The instruction concludes by highlighting relationships between the balance sheet and other financial statements that are important to keep in mind as you build financial models.
This video introduces the income statement by starting with the most concise presentation and expanding on the number of line items. After this introduction the accounting equation is revisited to help illustrate how the balance sheet and income statement relate to one another (green triangle in the image that follows – the most significant relationship highlighted is that stockholders’ equity grows with net income).
Next the purpose of the income statement is defined and two important accounting concepts are introduced: the Matching Principle and Depreciation. The video concludes by highlighting the relationship between the income statement and the cash flow statement, and highlighting the difference between an accrual basis of accounting and a cash basis of accounting.
This video introduces the cash flow statement, which is possibly the most straightforward of the three primary financial statements. Whereas both the income statement and balance sheet reflect an accrual basis of accounting, the cash flow statement starts with net income and translates the economic activity of the firm from an accrual basis to a cash basis. To demonstrate the difference, the video walks through the purchase of a large piece of equipment on both an accrual and cash basis providing visuals to help cement these concepts. The video also goes into detail on the three different types of cash inflows and outflows: Cash Flow from Operating Activities, Cash Flow from Investing Activities and Cash Flow from Financing Activities. The video concludes by explaining the significance of measuring cash and why GAAP measures of profitability in isolation are not sufficient to determine a business’s financial condition.
With the introduction of all three financial statements complete, the video then explains how the three financial statements work together to maintain the accounting equation. The first relationship highlighted is that the cash balance calculated on the cash flow statement links to cash on the balance sheet (see arrow on left-hand side of the image below). In this way the cash flow statement adjusts the asset side of your balance sheet in each consecutive accounting period. As a reminder, the video then shows that net income adjusts the equity account (retained earnings) in each accounting period (see arrow on right-hand side of the image below).

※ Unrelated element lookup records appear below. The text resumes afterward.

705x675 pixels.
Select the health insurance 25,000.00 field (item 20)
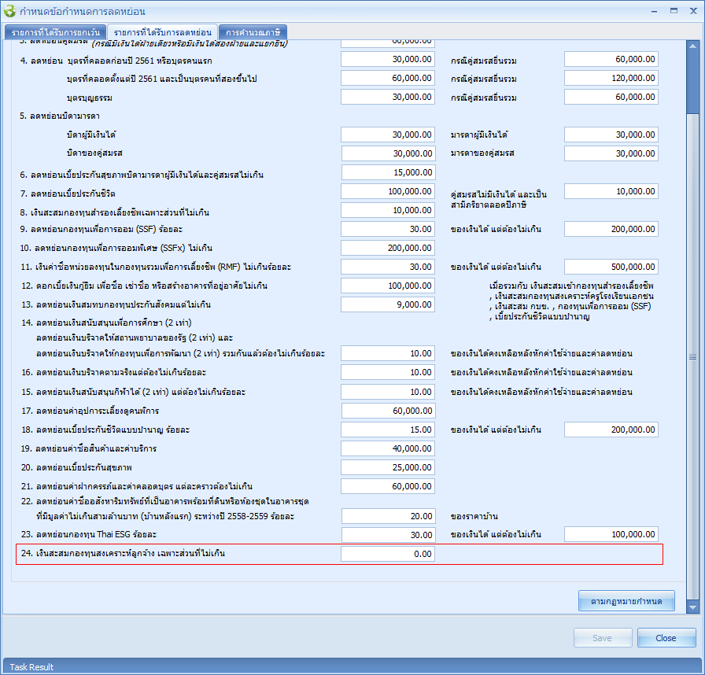(388, 467)
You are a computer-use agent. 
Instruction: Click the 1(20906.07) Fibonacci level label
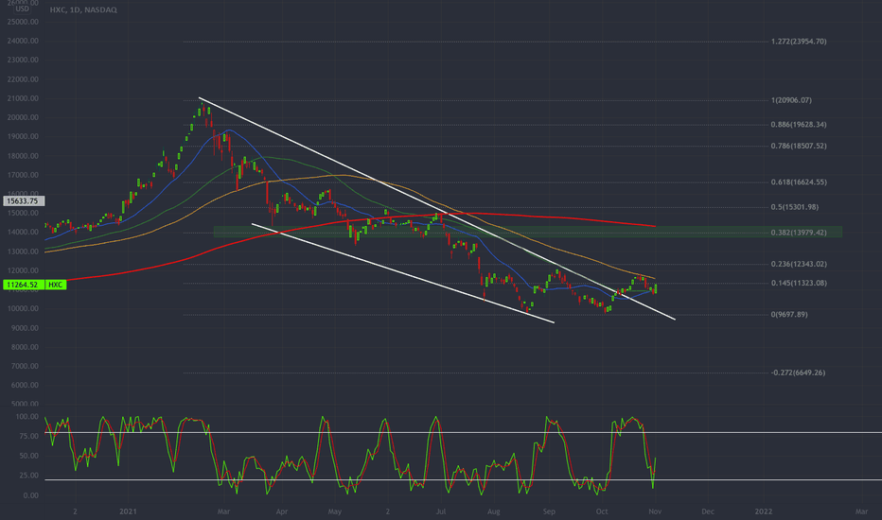pos(791,100)
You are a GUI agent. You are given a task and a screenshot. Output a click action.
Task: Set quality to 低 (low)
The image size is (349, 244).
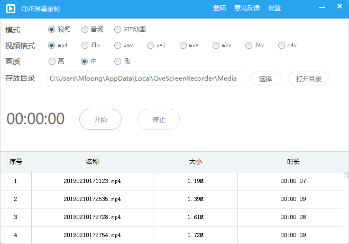click(x=118, y=62)
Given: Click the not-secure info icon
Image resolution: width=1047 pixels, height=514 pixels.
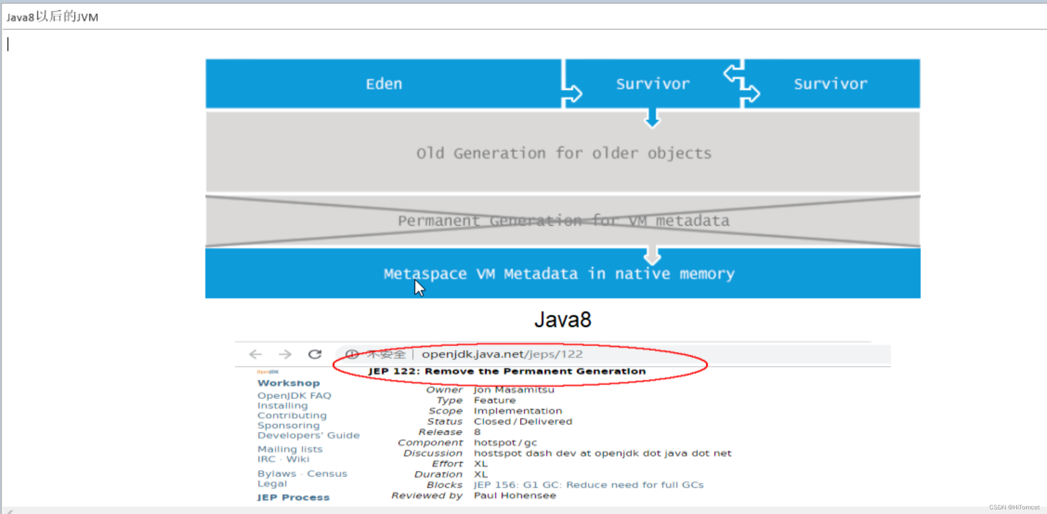Looking at the screenshot, I should click(352, 355).
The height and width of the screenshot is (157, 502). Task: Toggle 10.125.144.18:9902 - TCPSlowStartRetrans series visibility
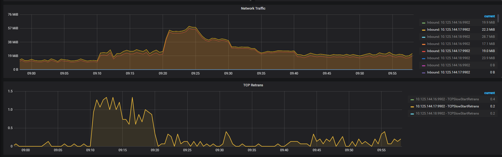click(x=447, y=113)
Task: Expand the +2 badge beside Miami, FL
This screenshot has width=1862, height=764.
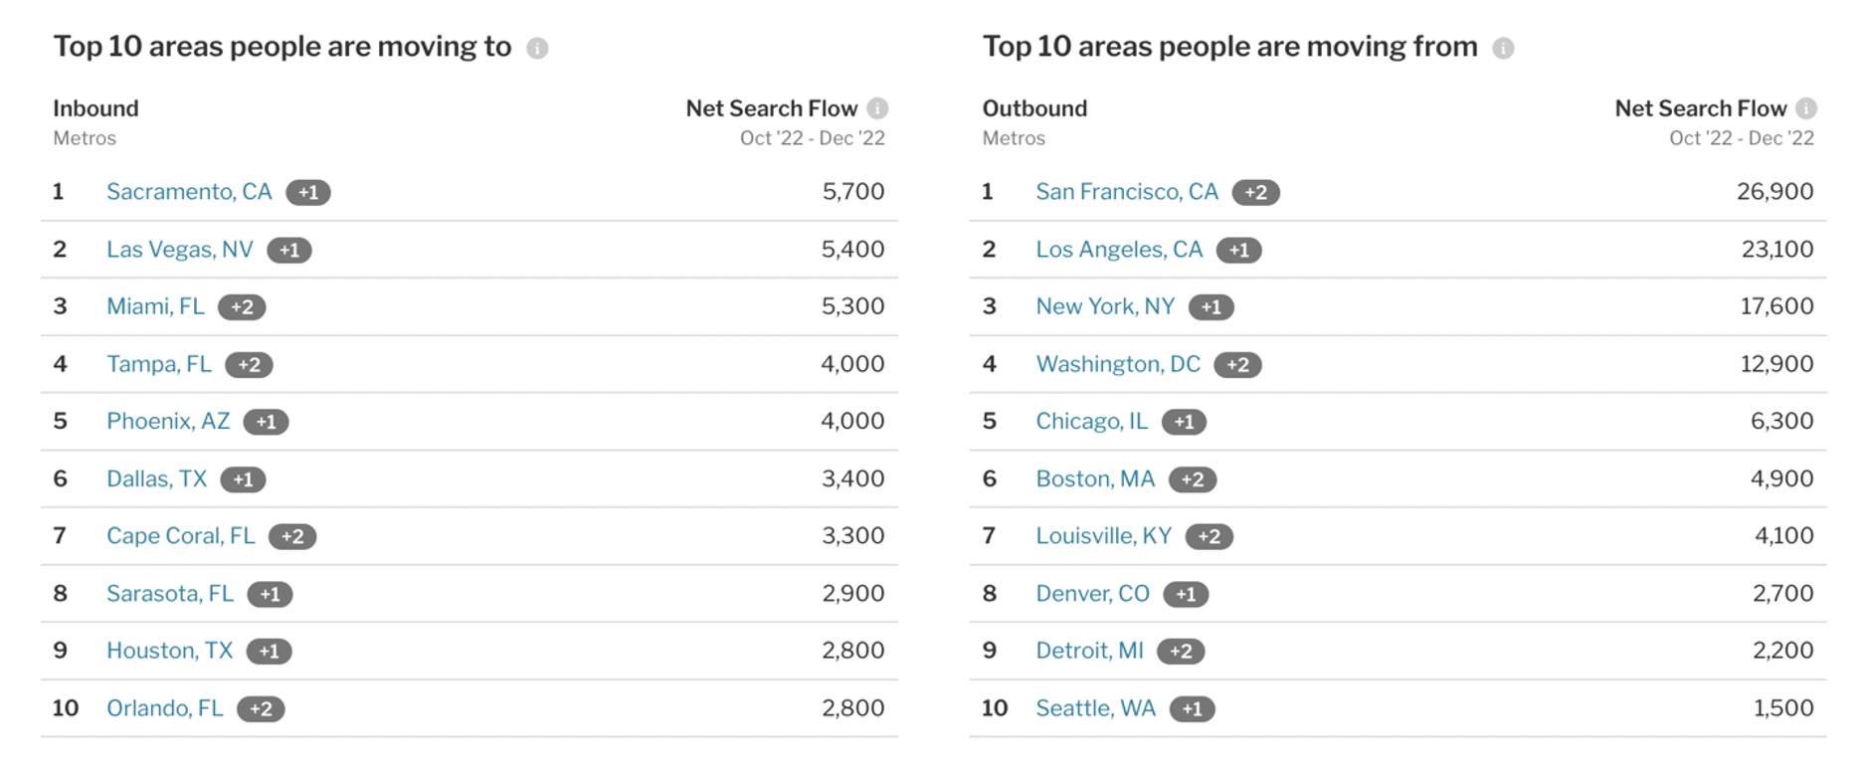Action: click(x=242, y=307)
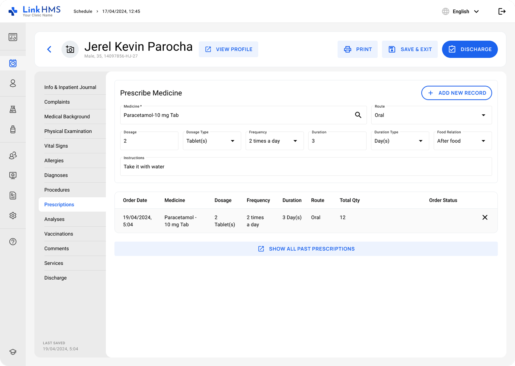Remove the Paracetamol prescription row
515x366 pixels.
click(x=485, y=217)
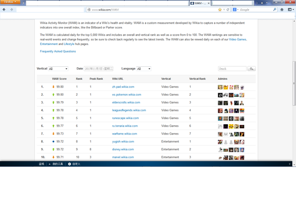Click the page vertical scrollbar thumb
The width and height of the screenshot is (296, 212).
pyautogui.click(x=294, y=84)
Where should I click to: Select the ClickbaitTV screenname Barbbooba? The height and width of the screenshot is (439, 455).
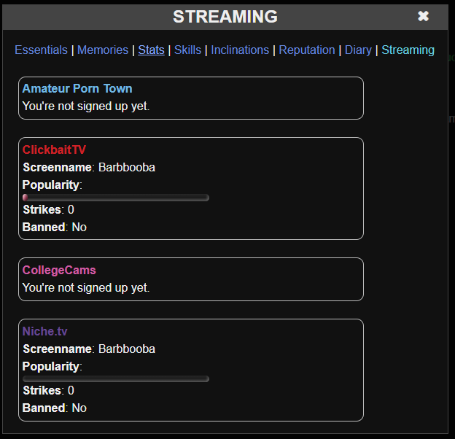[x=127, y=168]
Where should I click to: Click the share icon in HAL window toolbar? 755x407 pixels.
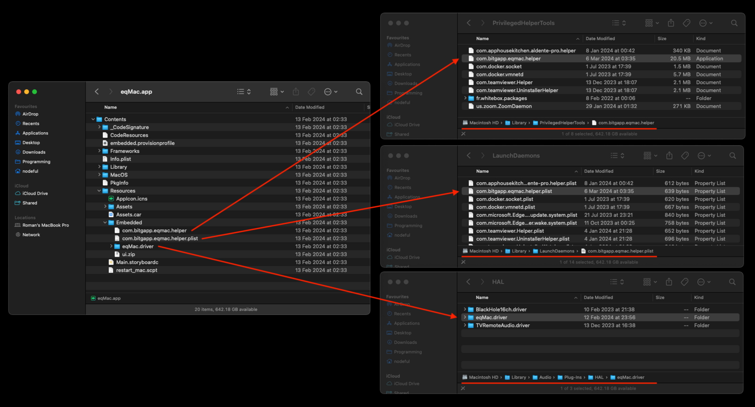coord(669,282)
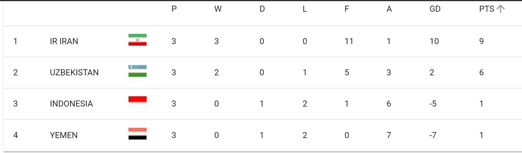
Task: Click the L (losses) column header
Action: pos(305,9)
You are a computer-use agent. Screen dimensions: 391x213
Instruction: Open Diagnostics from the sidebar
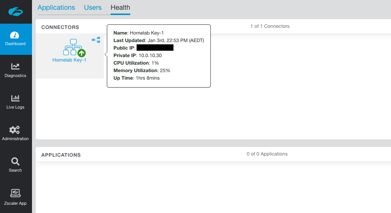click(x=15, y=67)
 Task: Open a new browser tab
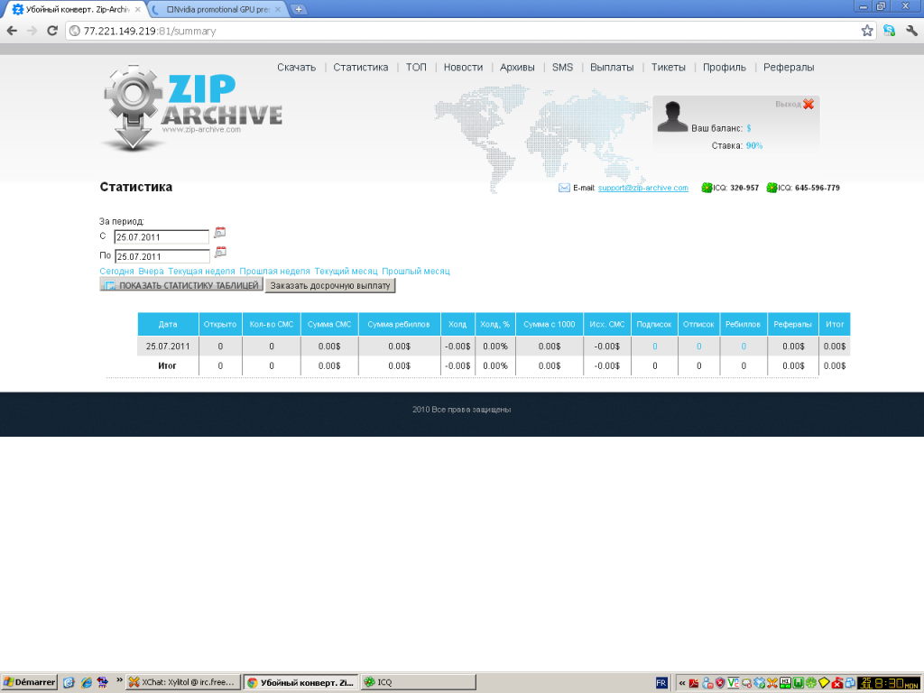pos(299,9)
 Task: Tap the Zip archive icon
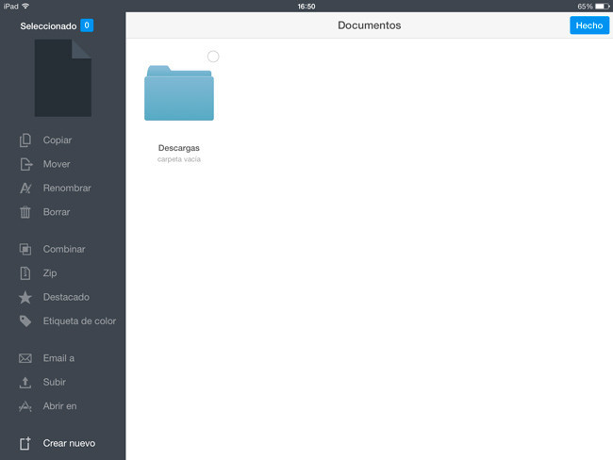pyautogui.click(x=25, y=273)
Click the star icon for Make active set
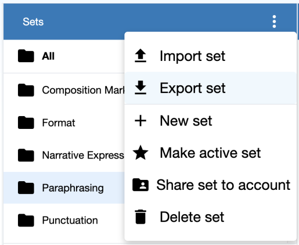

With that in mind, recall that the balance sheet is just a formal presentation of the accounting equation. If the cash flow statement adjusts the left-hand side of the equation, or assets, by the companies cash flow in that period, and the income statement adjusts the right-hand side of the equation, or stockholders’ equity, by net income, then the cash flow statement, which starts with net income, is making adjustments so that the accounting equation holds true. And that is how the accounting equation is balanced in financial models, and therefore how the balance sheet is balanced in financial models.
The video series concludes with a handwritten quiz. There is only so much that can be accomplished with multiple choice and fill-in-the-blank quizzes. These formats are helpful because they provide the ability to immediately show results, which is critical to the learning process. But between the two, research shows that fill-in-the-blank is more effective because it requires retrieving the answer from memory without the ease of selecting from a list of options. It follows, that writing answers in longhand takes this benefit a step further.